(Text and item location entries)

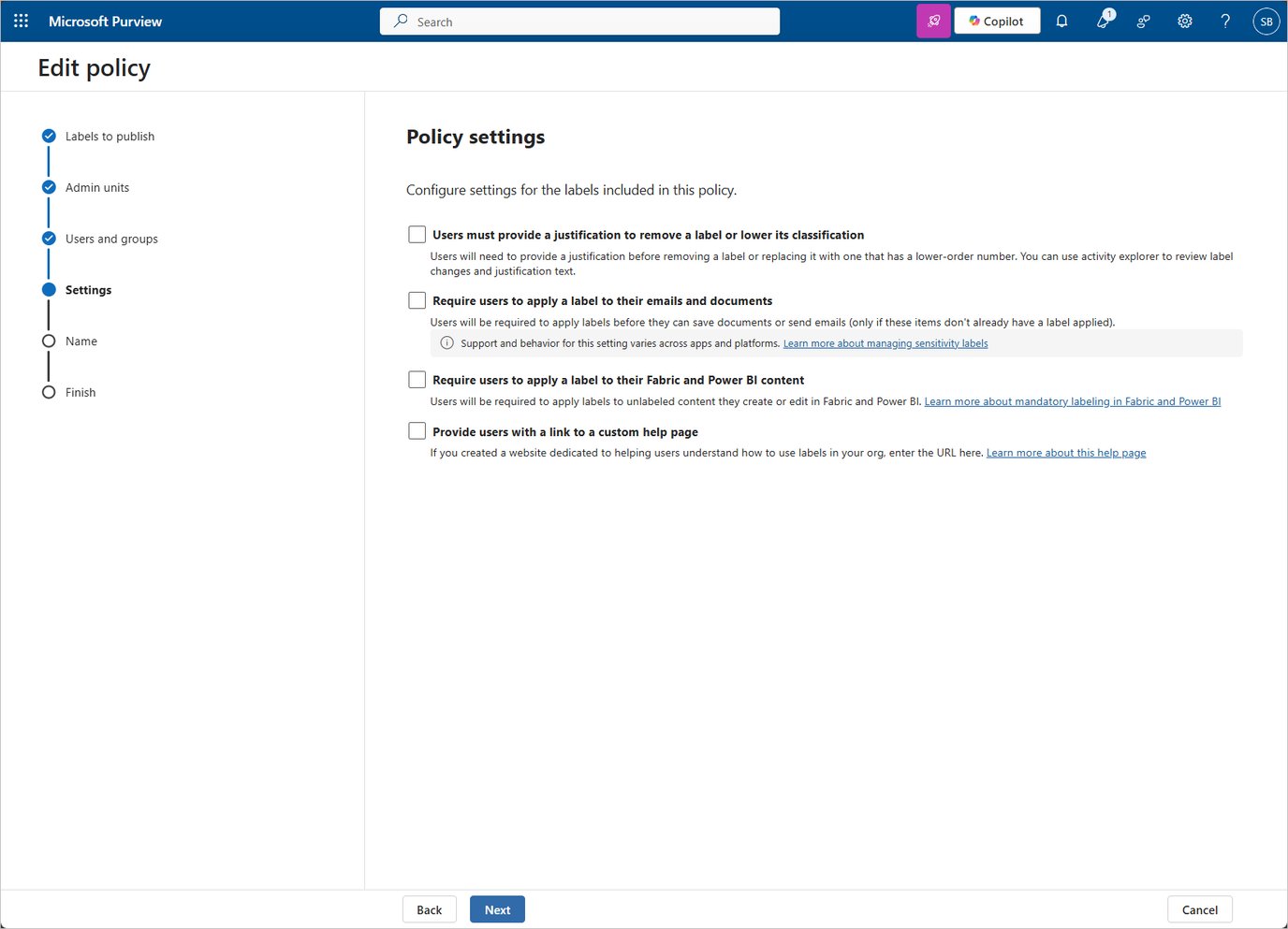Click inside the Search field
1288x929 pixels.
[578, 21]
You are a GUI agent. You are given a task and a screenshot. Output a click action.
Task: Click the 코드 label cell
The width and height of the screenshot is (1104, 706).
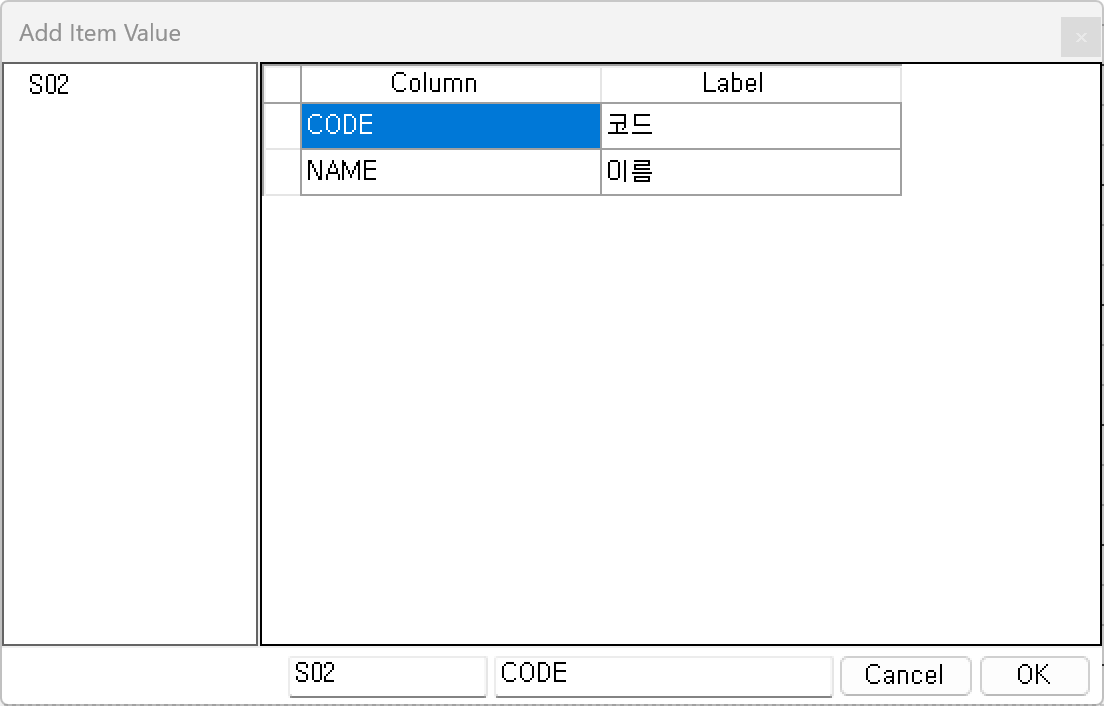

| Aim of the exercise |
Please reproduce every line of the entries above word for word, leaving the pictures out of your answer.

| Completed task |
Click inside the Search field
1288x929 pixels.
[578, 21]
You are a GUI agent. You are given a task and a screenshot. Output a click action.
Task: Click the 코드 label cell
The width and height of the screenshot is (1104, 706).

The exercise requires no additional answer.